● **HOW TO COMPLETE THIS TASK**
When you reach the line with "The image size is (600, 441).", start repeating the lines exactly and keep going to the end of the records, but drop every picture.
BEGIN GIVEN DATA
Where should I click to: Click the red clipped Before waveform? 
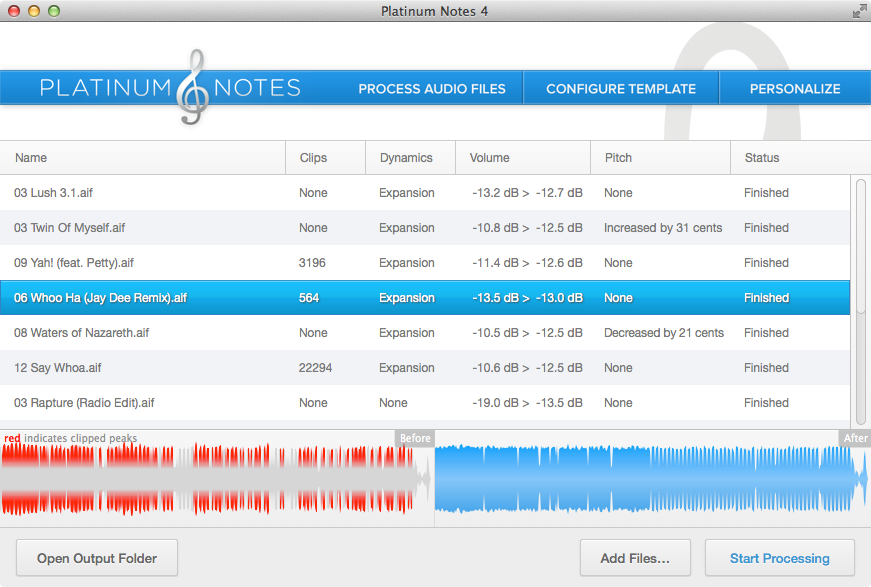210,480
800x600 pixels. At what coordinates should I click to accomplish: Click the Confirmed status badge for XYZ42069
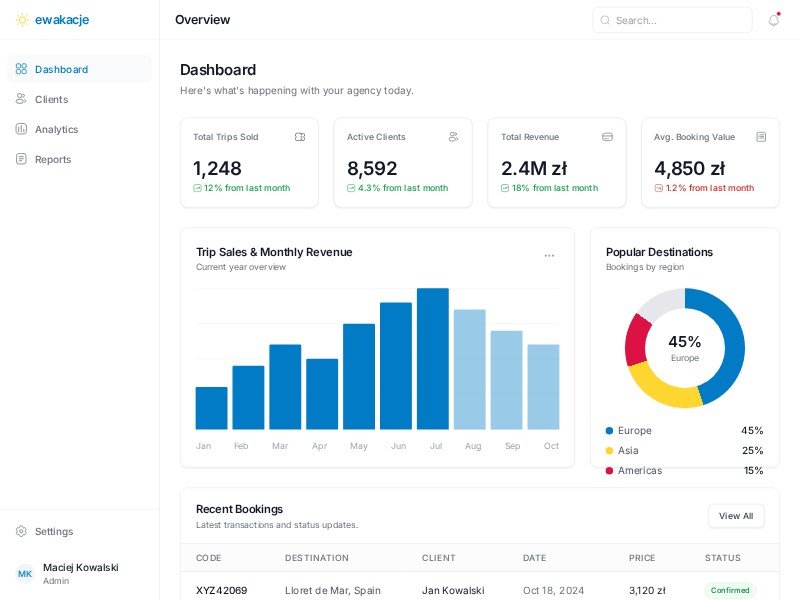pos(730,591)
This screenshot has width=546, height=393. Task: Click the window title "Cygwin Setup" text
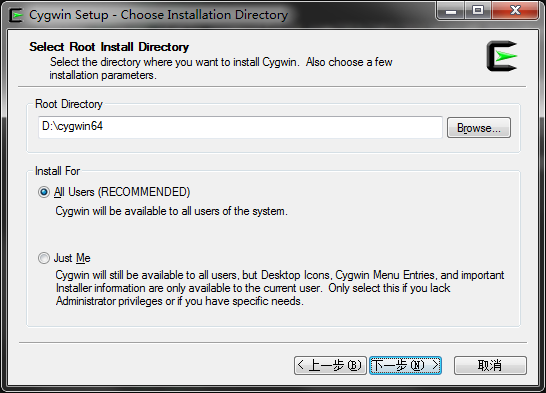pyautogui.click(x=69, y=15)
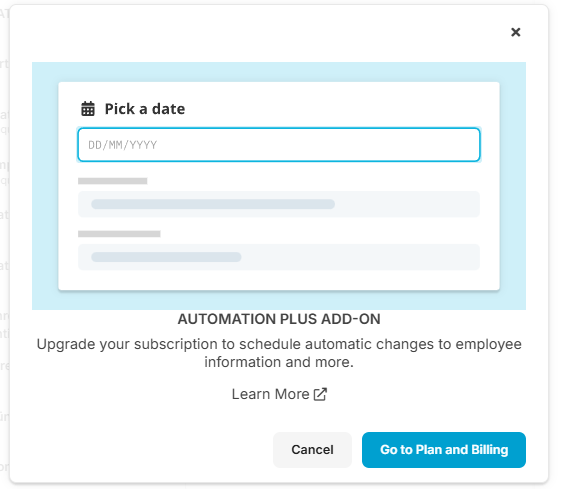This screenshot has width=574, height=489.
Task: Click the upgrade your subscription description text
Action: pos(279,353)
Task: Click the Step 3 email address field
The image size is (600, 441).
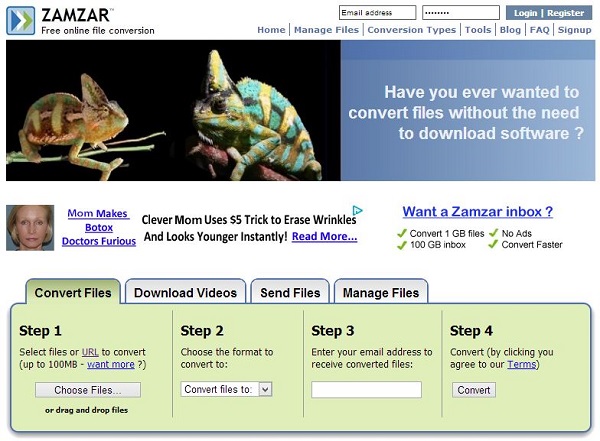Action: pos(367,390)
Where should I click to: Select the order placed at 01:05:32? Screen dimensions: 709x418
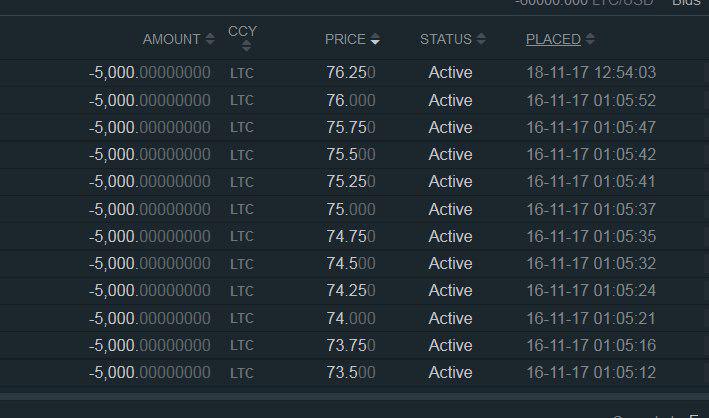click(354, 263)
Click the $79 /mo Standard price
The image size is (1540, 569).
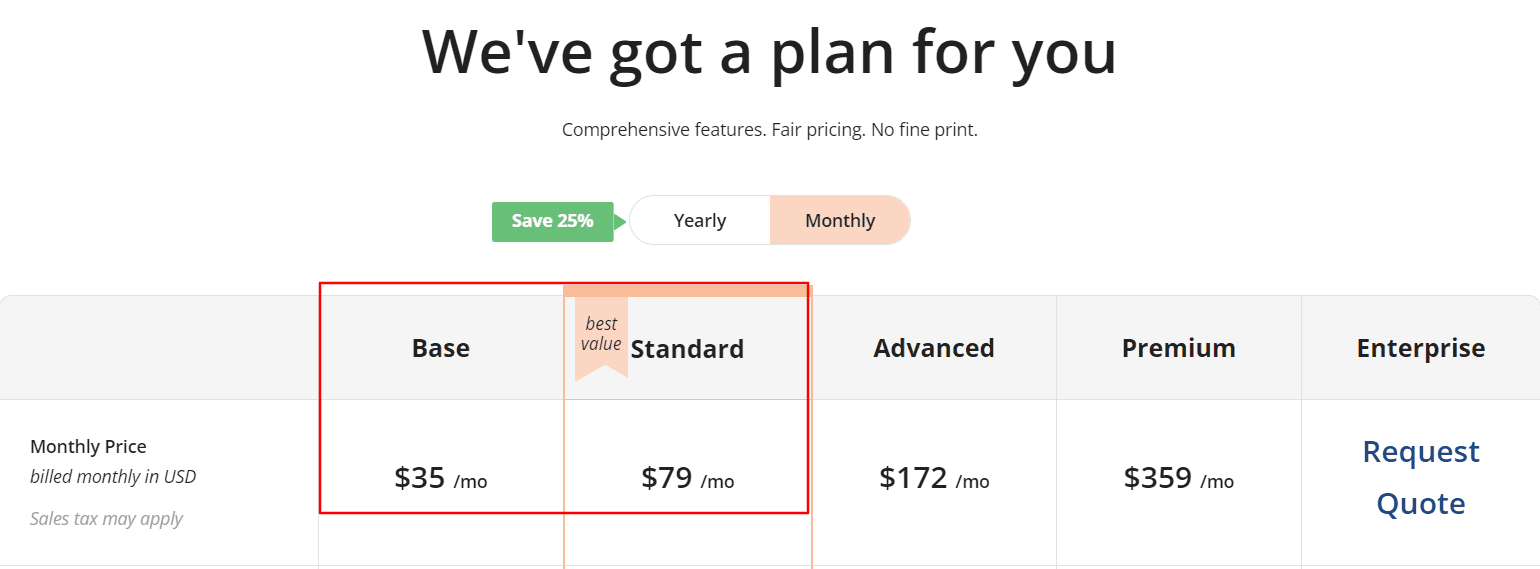pyautogui.click(x=687, y=478)
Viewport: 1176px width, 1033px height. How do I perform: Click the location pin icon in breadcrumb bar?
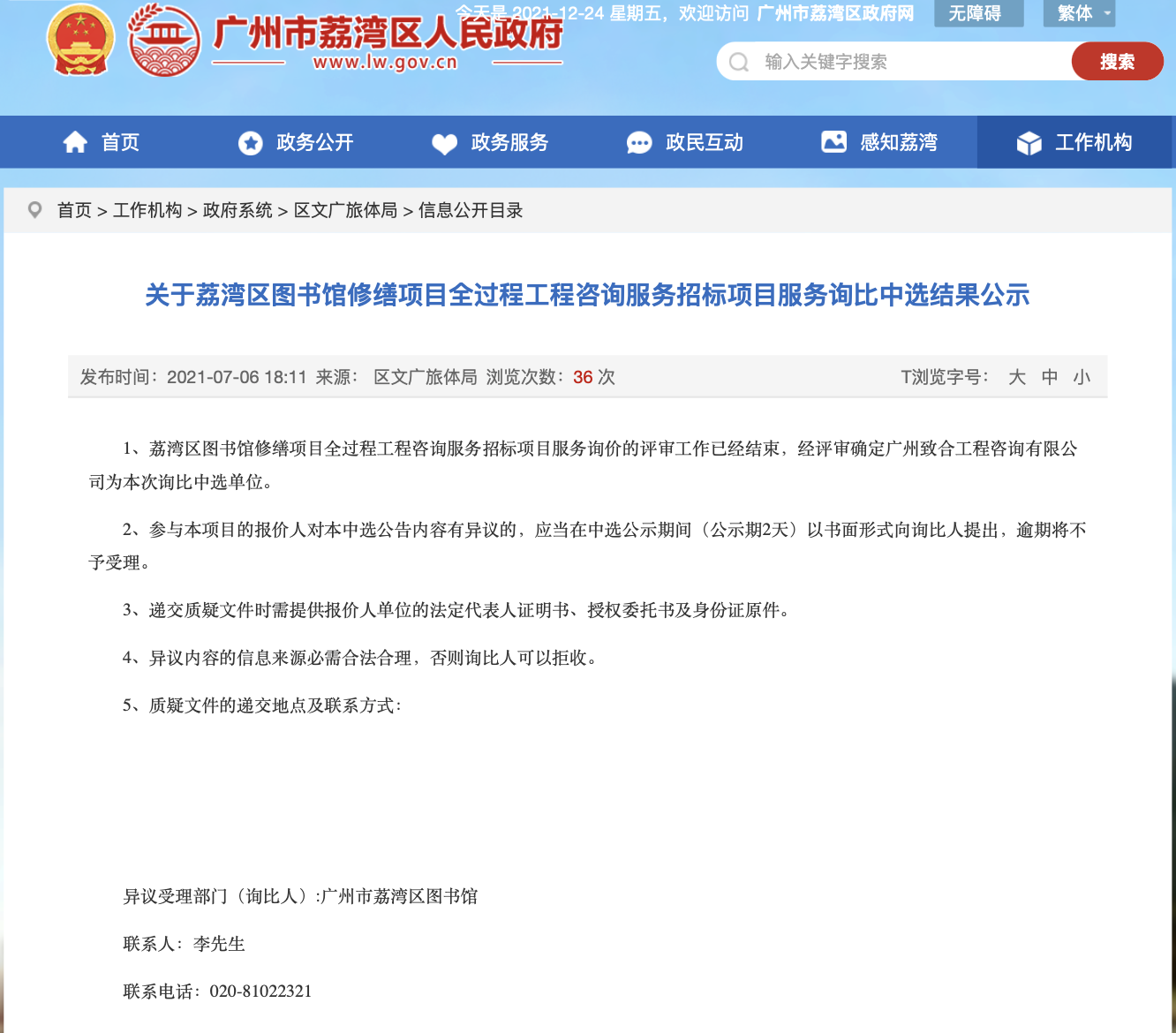point(34,210)
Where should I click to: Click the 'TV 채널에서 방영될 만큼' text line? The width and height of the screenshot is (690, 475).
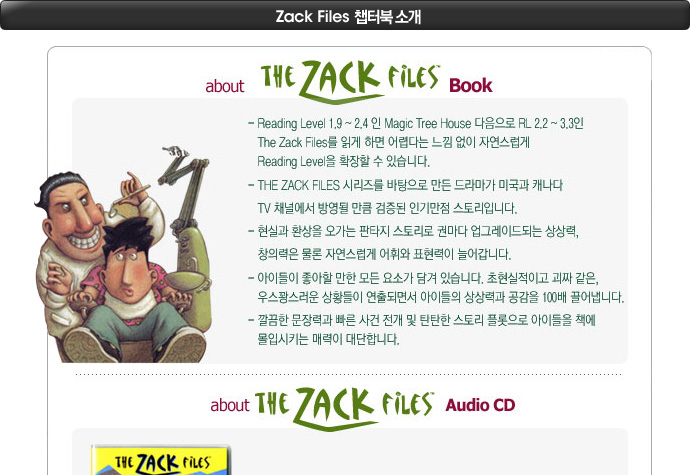point(387,208)
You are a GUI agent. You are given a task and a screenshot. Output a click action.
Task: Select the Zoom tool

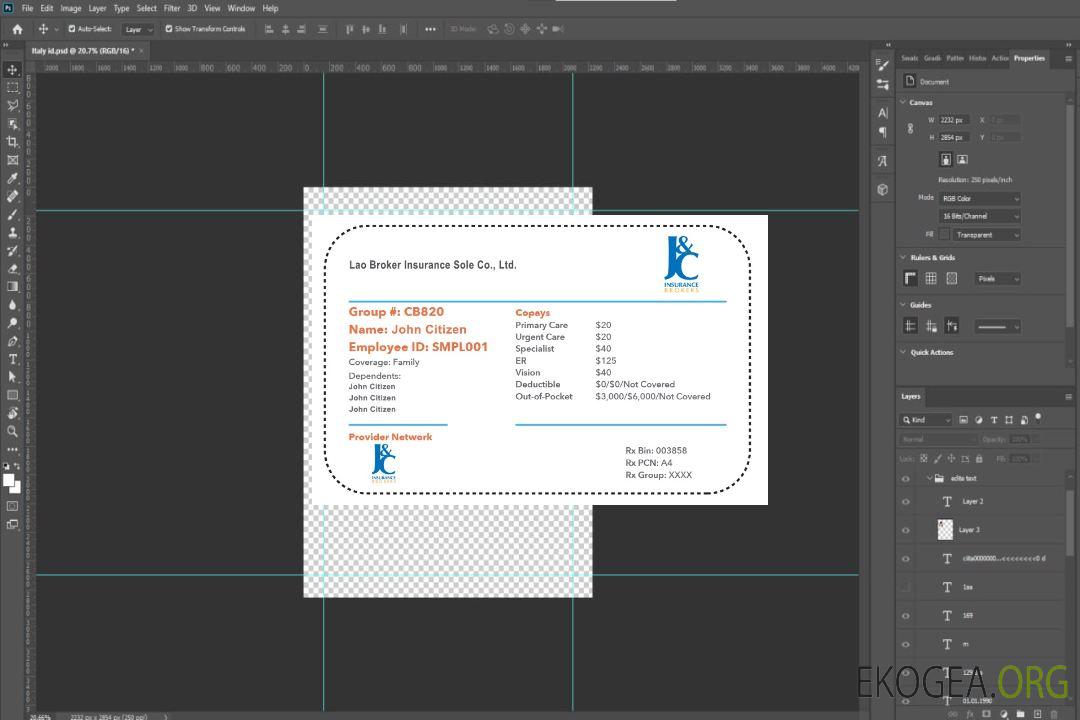(x=12, y=431)
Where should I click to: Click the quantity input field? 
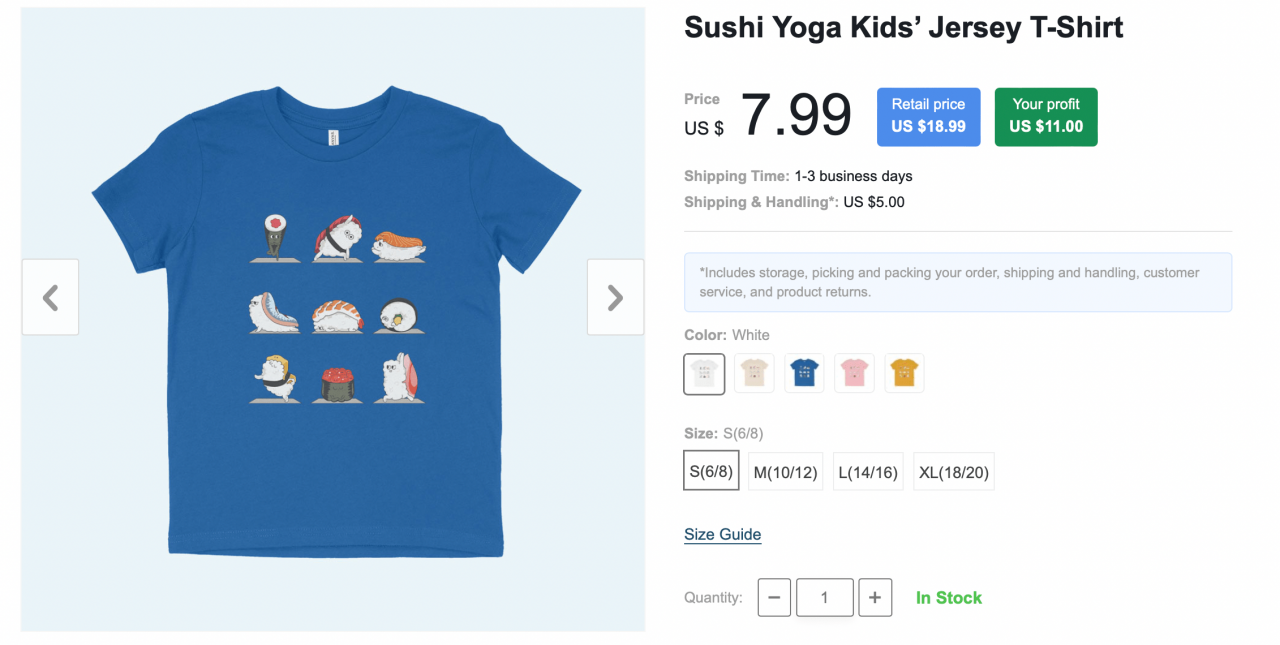[824, 597]
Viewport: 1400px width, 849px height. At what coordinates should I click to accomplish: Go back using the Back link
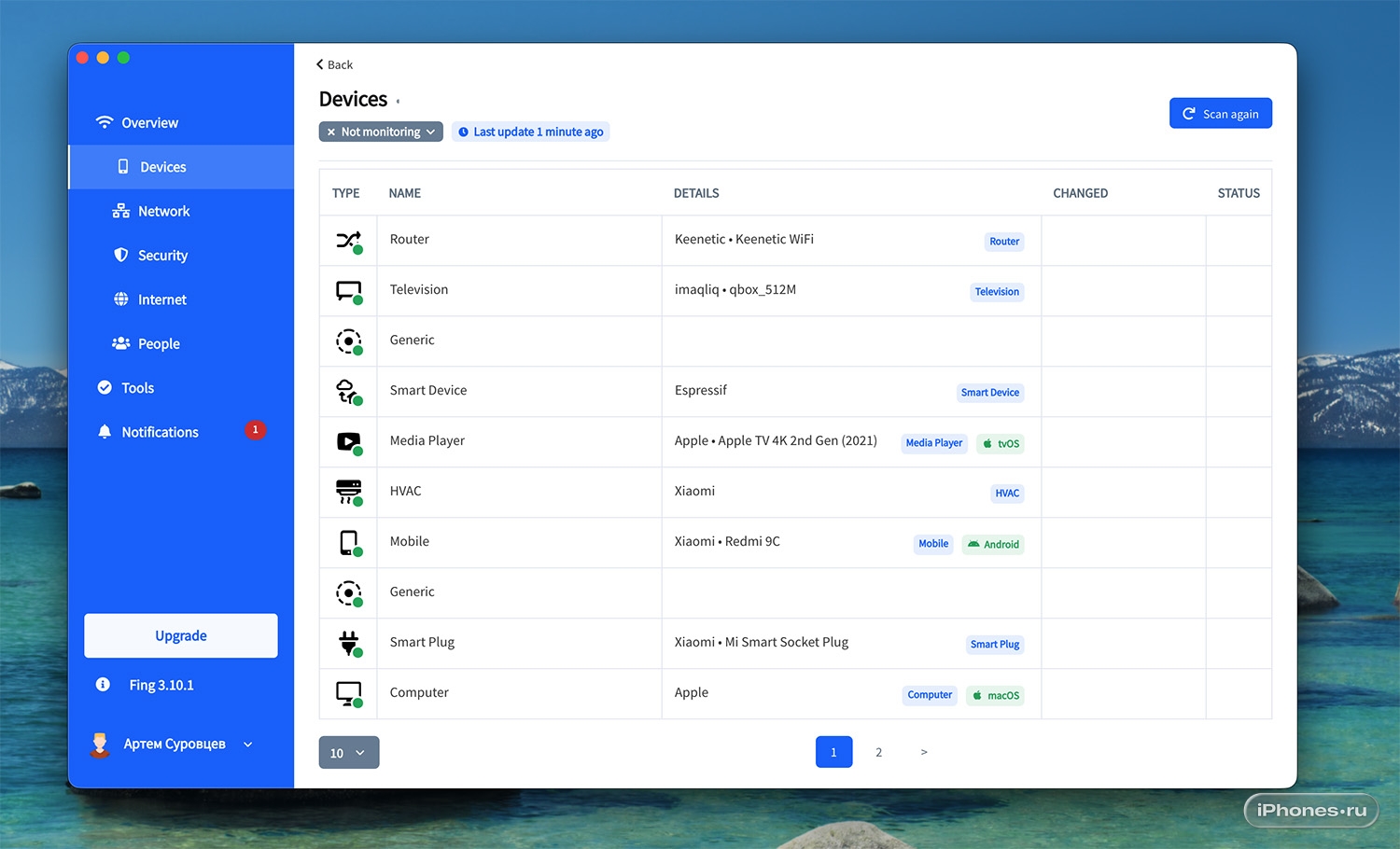click(334, 64)
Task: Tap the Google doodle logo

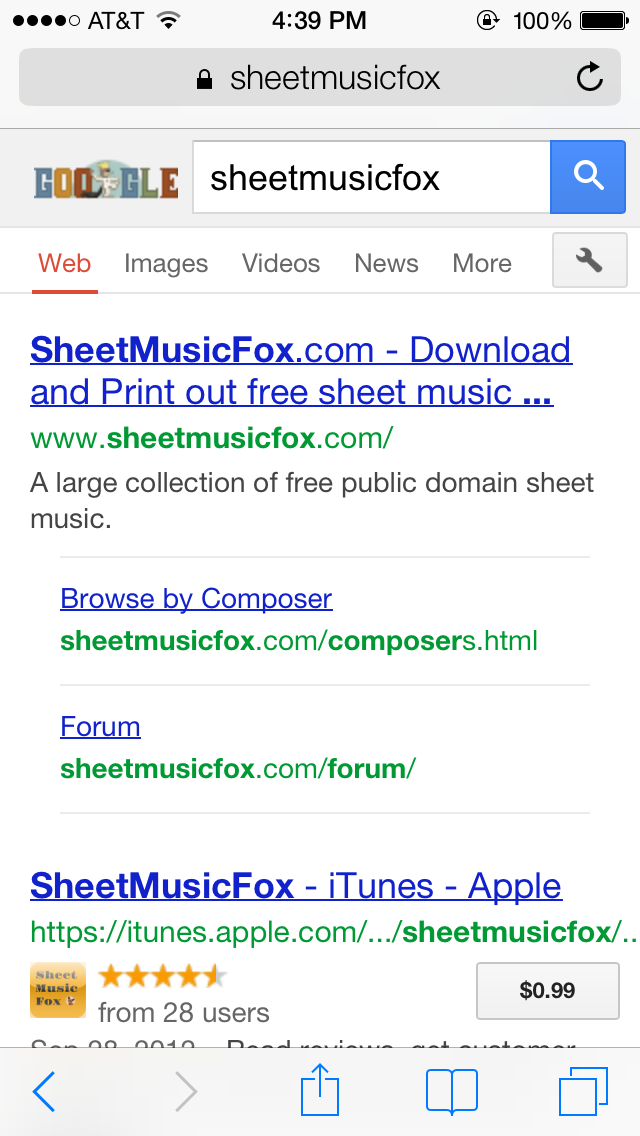Action: pos(106,180)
END GIVEN DATA
● **YOUR SOLUTION**
The image size is (600, 441).
Action: pos(367,390)
Where should I click to: Select the order placed at 01:05:32? Screen dimensions: 709x418
click(354, 263)
Click the $79 /mo Standard price
The image size is (1540, 569).
pyautogui.click(x=687, y=478)
Viewport: 1176px width, 1033px height. How do I perform: Click the location pin icon in breadcrumb bar?
point(34,210)
Where should I click to: Click the 'TV 채널에서 방영될 만큼' text line? The width and height of the screenshot is (690, 475).
point(387,208)
You are a GUI agent. You are given a task and a screenshot. Output a click action.
Task: Select the Zoom tool

(x=12, y=431)
Where should I click to: Click the quantity input field? 
[824, 597]
Viewport: 1400px width, 849px height. At what coordinates should I click to accomplish: Go back using the Back link
click(334, 64)
Task: Tap the Google doodle logo

Action: pos(106,180)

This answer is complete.